Sequoia India was the first Indian fund to scope out foreign shores. In 2013, the firm wrote in its presentation to potential LPs for its fourth fund that it will begin to invest in Southeast Asia. The firm intends to deploy 20-30 percent of its corpus in Southeast Asia, where it has scored some big hits in Go-Jek, Carousell, ONE Championship, Zilingo and Tokopedia. This apart, Sequoia India has stakes in Australia’s HealthEngine and Bangladesh’s ShowUp and Stockholm-headquartered Truecaller. According to industry executives, the India units of Accel and Lightspeed have recently started scouting deals in Southeast Asia.
Sequoia has also taken its pursuit of early stage companies a notch higher with the launch of Surge, an accelerator programme that would take in 30-40 startups annually for four months and invest $1-2 million in each company. The firm has hired Rajan Anandan, former vice president, India and Southeast Asia at Google, to head Surge. Recently, Sequoia raised a $200 million fund for seed investments.
In effect, Sequoia India is the only Indian venture capital firm that has put a structure in place to write cheques of all sizes—from seed to growth.
Not everyone is euphoric about Sequoia though. Printo’s Manish Sharma once claimed that Sequoia held back promised tranches and offered to subsequently invest at a lower valuation; Housing’s Rahul Yadav chided Sequoia for trying to poach executives at his startup; Flipkart’s Sachin Bansal once tweeted that he was lucky to not have Sequoia as an investor in Flipkart.
Says Rajul Garg, managing partner at venture capital firm Leo Capital, whose association with Sequoia goes back to the early 2000s, when Garg co-founded GlobalLogic, “They try to do what’s right for the founder. This is hard to do as some companies go through trials and tribulations, but by and large, when push comes to shove, they are founder-friendly because they are in it for the long term.”
In fact, Sequoia backed Tapzo through multiple pivots and failings and kept the company afloat until it found a home in Amazon. Similarly, it invested in Sai Srinivas Kiran and Shubham Malhotra’s second startup, Mobile Premier League. Their maiden venture Creo, where Sequoia was an investor, didn’t scale and was sold to Hike Messenger.

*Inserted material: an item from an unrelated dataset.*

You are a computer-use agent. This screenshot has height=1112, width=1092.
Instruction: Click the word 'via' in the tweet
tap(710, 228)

Adverse opinions are minor niggles. Sequoia has bigger concerns to address. Like liquidity. While a mammoth fund gives Sequoia the luxury to lead at least two consecutive funding rounds in promising companies and maintain a substantial stake, the sheer size of the fund also makes the task of scoring high multiples equally daunting.
There have been profitable exits, Scio Health Analytics, Just Dial, Quick Heal, Citrus Payment and Equitas, to name a few. In a $180-million deal with Madison Capital, Sequoia either partially sold its stake or completely exited some of its portfolio companies, including Micromax. More recently, the firm sold a small part of its stake in Byju’s for about $180 million and in Pine Labs for $150 million.

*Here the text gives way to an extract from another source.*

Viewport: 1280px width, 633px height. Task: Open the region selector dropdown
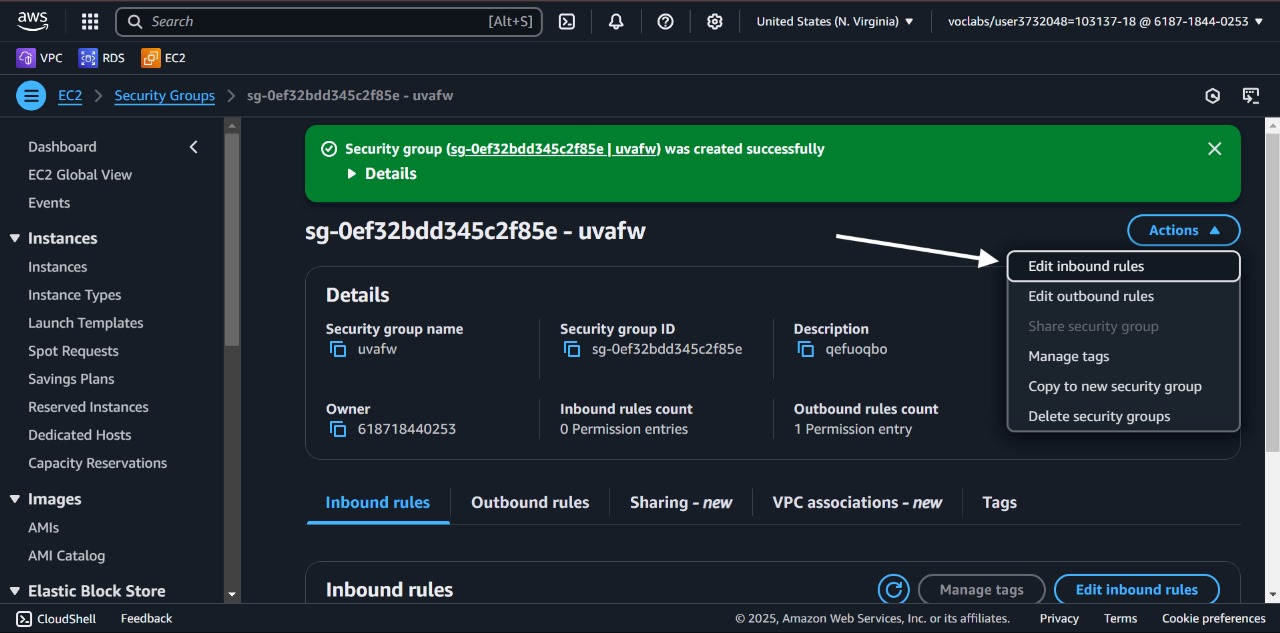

Sequoia could clock another bumper return in Oyo in the months to come. Oyo’s Ritesh Agarwal is reportedly contemplating a share buyback from some of the early investors to bulk up his holding in the company and buy out early investors such as Sequoia and Lightspeed. According to Tracxn, Sequoia has so far invested about ₹165 crore in the company for a 10.5 percent stake that is worth ₹3,250 crore.
“Exits are certainly a concern, not just for Sequoia but every other investor. As compared to others, Sequoia has the largest corpus in India, so they could feel more pressure. But, they are sitting on some very good assets which are well placed to give them strong outcomes and they have already realised some liquidity in the recent past,” says Vinod Murali, managing partner at Alteria Capital.
Ravishankar calls the stake sale “self-imposed discipline” and brushes aside suggestions that the firm is under duress. Sequoia has time. It will make money by being a good student of the business. Says Ravishankar, “In our business, few things really work to become very large, everything else ends up being a learning. So there is a lot to learn from.”